◆ TEXTE SOURCE
La mise sur pied d'un groupe d'experts en soins intensifs par le ministère de la Santé et des Services sociaux (MSSS) a été accueillie favorablement. Ils attendaient toutefois cette annonce il y a plus de trois ans.

Les intensivistes «en général, saluent» la création du groupe d'experts, a fait valoir le pneumologue intensiviste à l'Hôpital du Sacré-Coeur de Montréal Patrick Bellemare. «La mise en place de ce comité-là est attendue depuis très très longtemps par la communauté de soins intensifs», a-t-il affirmé au Devoir.

Le médecin spécialiste avait sonné l'alarme, en 2007, faisant face à une pénurie de lits aux soins intensifs causée entre autres choses par des ressources infirmières insuffisantes. «Les ressources québécoises sont nettement insuffisantes. C'est un fait qui est connu du ministère depuis assez longtemps, et qui est devenu beaucoup plus évident avec la pandémie [de grippe] A(H1N1) l'automne dernier.»

◆ CONSIGNE
Dans quel hôpital Patrick Bellemare exerce-t-il selon le texte source ?

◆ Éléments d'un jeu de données

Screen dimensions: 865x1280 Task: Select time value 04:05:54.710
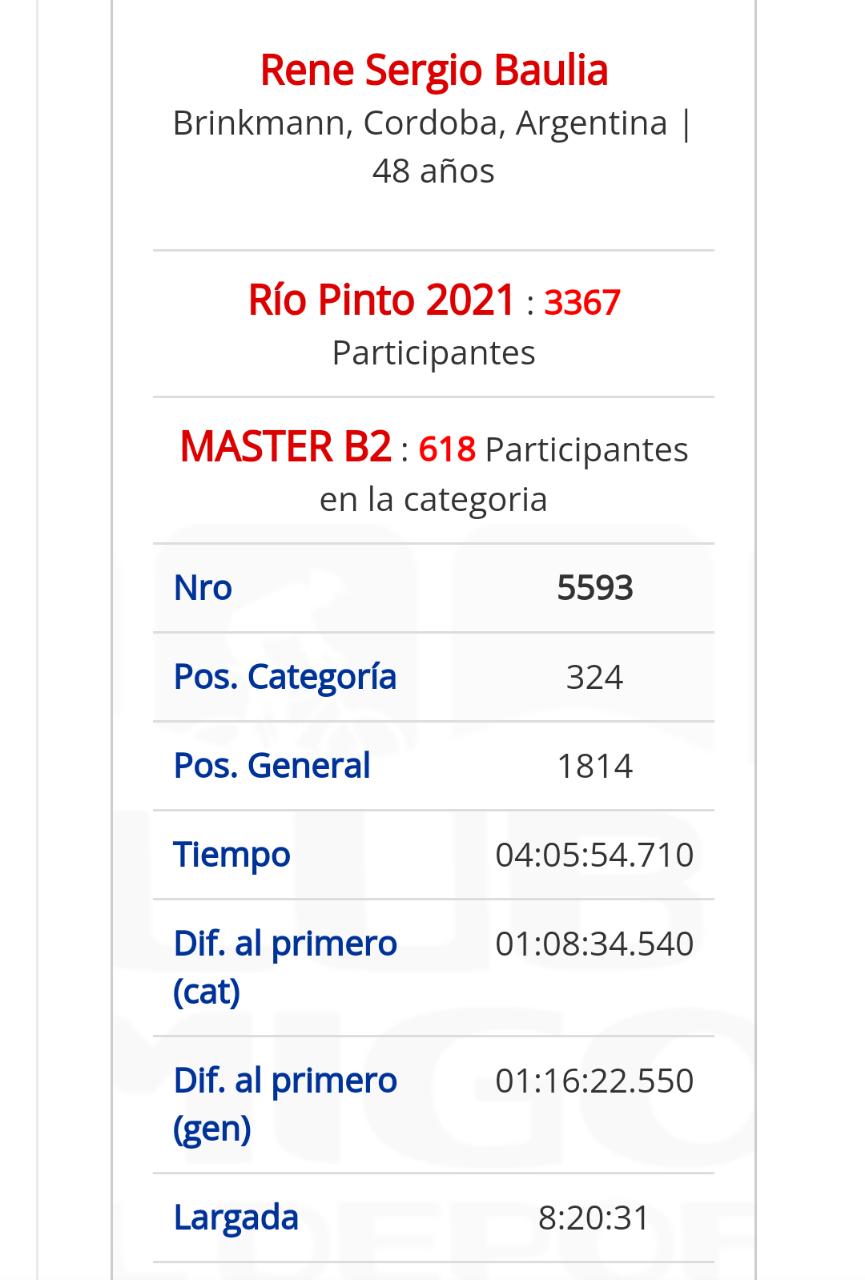595,856
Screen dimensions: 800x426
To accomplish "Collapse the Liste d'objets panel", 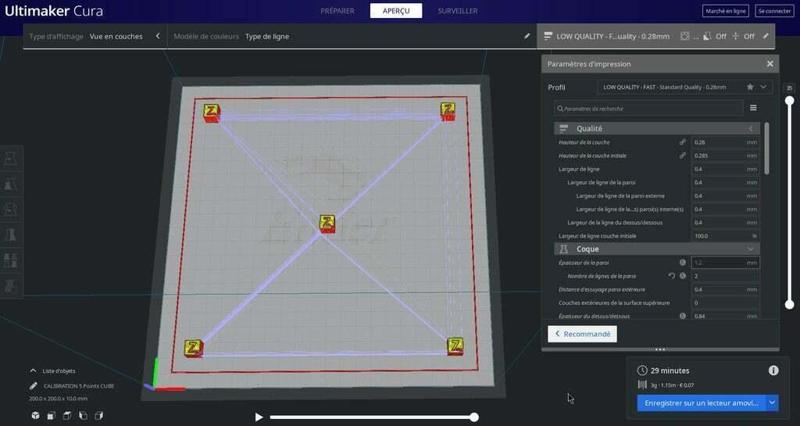I will (x=34, y=370).
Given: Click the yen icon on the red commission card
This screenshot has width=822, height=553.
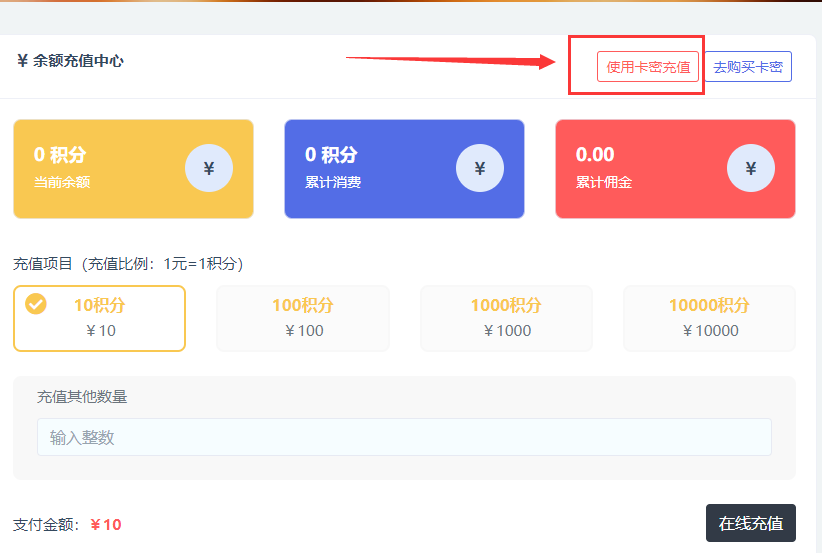Looking at the screenshot, I should point(751,169).
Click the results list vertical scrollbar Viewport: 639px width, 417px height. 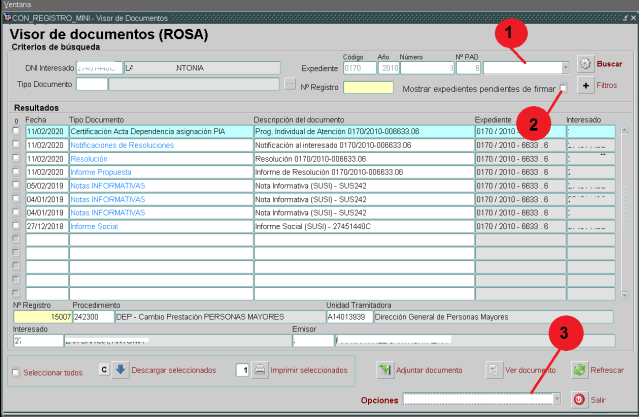(622, 210)
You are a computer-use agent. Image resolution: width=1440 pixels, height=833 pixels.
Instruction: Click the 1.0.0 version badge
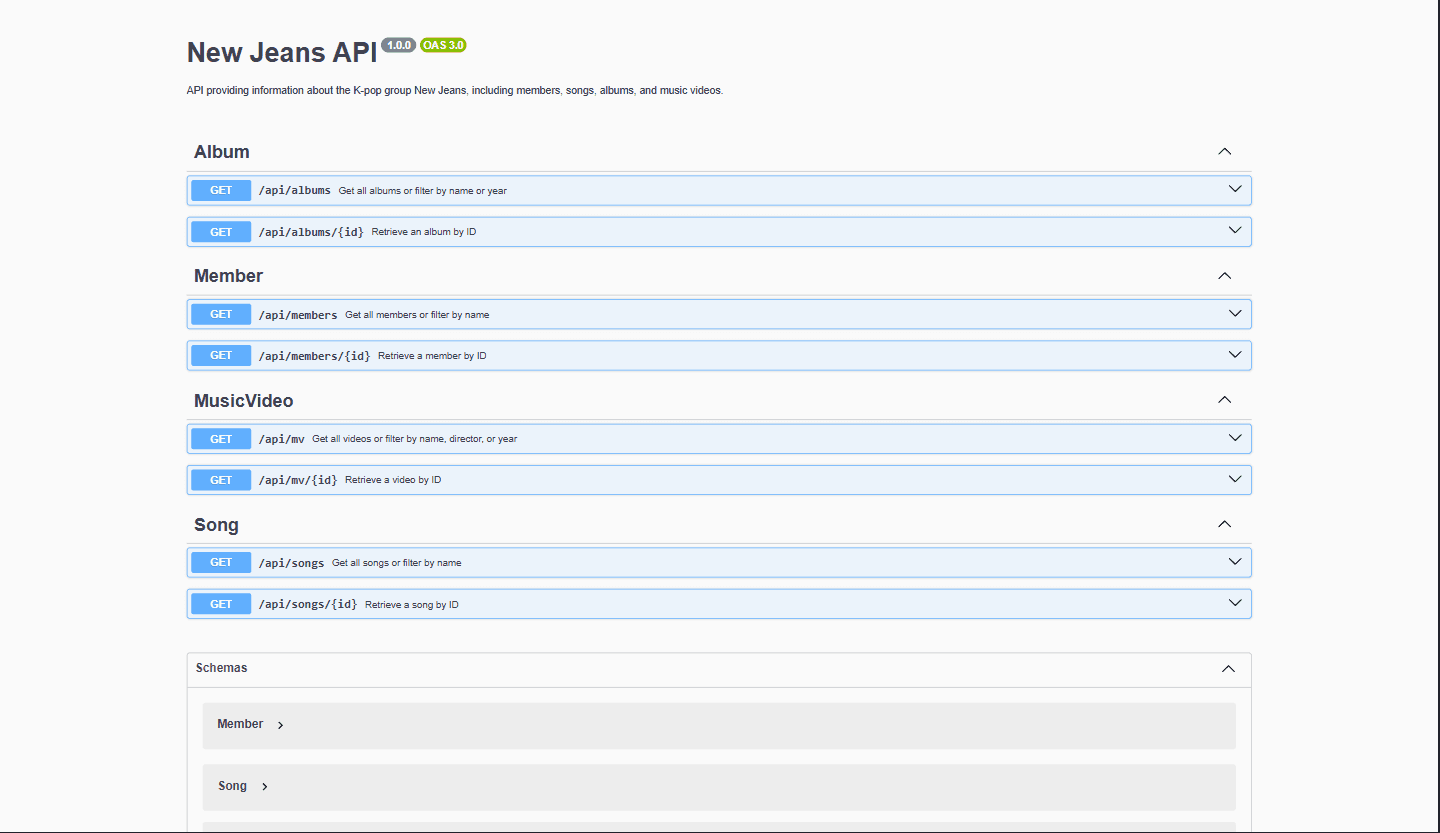(x=398, y=45)
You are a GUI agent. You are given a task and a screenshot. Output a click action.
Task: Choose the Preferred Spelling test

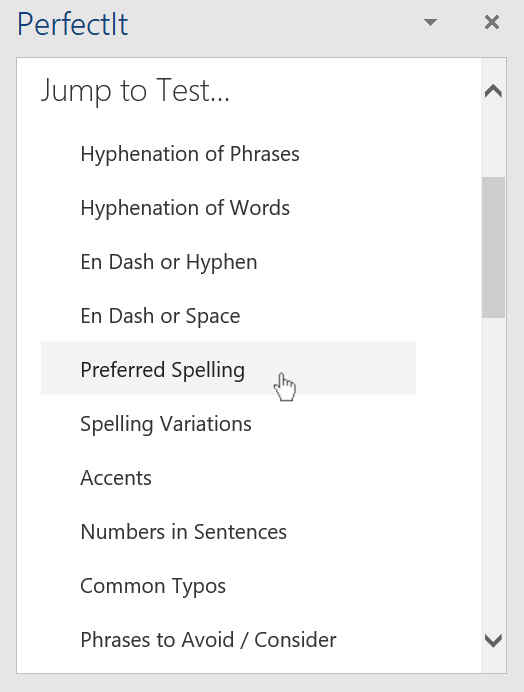[228, 368]
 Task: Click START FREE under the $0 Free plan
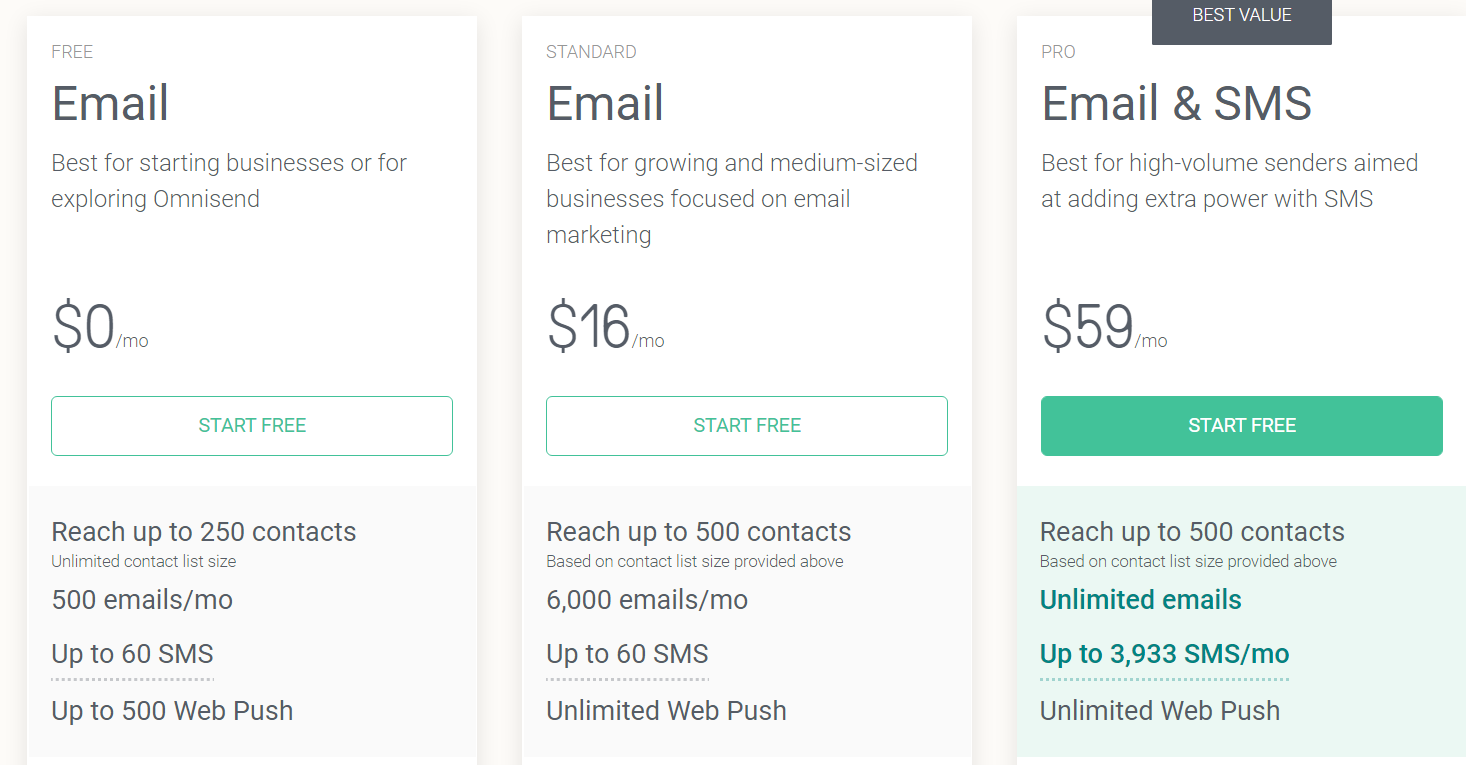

◆ RÉPONSE
À l'Hôpital du Sacré-Coeur de Montréal.